## [Directions for this task]
Update the entries starting at the first one and ending at the one that contains "181, 613, 338)", changing "webpages" to "web pages" and leaving everything else as it is. Return only those entries.

## [Recorded data]
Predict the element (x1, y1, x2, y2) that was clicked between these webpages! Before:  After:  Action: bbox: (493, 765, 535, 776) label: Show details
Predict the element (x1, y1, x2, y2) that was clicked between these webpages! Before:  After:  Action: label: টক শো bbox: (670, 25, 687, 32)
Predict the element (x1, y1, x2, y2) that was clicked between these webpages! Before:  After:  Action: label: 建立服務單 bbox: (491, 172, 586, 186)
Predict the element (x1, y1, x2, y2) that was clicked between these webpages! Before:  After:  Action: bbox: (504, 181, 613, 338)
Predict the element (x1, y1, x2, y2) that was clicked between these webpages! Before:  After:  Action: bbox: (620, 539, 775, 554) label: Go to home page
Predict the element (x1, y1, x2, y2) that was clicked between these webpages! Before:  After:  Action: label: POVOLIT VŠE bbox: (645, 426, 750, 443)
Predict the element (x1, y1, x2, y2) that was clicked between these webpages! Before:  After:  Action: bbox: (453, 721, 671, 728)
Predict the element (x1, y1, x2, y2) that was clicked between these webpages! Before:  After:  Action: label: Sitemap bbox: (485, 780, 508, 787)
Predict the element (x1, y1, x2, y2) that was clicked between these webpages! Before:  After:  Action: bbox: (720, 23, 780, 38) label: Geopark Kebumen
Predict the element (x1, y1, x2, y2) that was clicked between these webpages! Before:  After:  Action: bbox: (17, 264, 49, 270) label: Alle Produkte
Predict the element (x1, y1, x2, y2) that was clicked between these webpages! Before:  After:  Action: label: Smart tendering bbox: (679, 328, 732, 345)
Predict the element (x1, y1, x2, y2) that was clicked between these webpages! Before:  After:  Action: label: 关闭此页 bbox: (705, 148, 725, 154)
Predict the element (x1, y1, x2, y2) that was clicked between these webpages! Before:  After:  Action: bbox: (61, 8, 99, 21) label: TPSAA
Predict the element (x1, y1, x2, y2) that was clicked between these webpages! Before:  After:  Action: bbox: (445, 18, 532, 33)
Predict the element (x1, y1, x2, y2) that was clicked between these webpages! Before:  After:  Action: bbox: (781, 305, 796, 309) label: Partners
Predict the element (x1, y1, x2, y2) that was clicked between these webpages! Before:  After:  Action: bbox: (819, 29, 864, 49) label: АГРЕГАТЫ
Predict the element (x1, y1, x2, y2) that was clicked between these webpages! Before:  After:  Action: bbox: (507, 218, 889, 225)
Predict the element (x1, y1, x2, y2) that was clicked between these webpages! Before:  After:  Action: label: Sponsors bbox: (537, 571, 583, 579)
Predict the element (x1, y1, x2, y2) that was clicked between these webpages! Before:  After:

## [Problem solution]
Predict the element (x1, y1, x2, y2) that was clicked between these web pages! Before:  After:  Action: bbox: (493, 765, 535, 776) label: Show details
Predict the element (x1, y1, x2, y2) that was clicked between these web pages! Before:  After:  Action: label: টক শো bbox: (670, 25, 687, 32)
Predict the element (x1, y1, x2, y2) that was clicked between these web pages! Before:  After:  Action: label: 建立服務單 bbox: (491, 172, 586, 186)
Predict the element (x1, y1, x2, y2) that was clicked between these web pages! Before:  After:  Action: bbox: (504, 181, 613, 338)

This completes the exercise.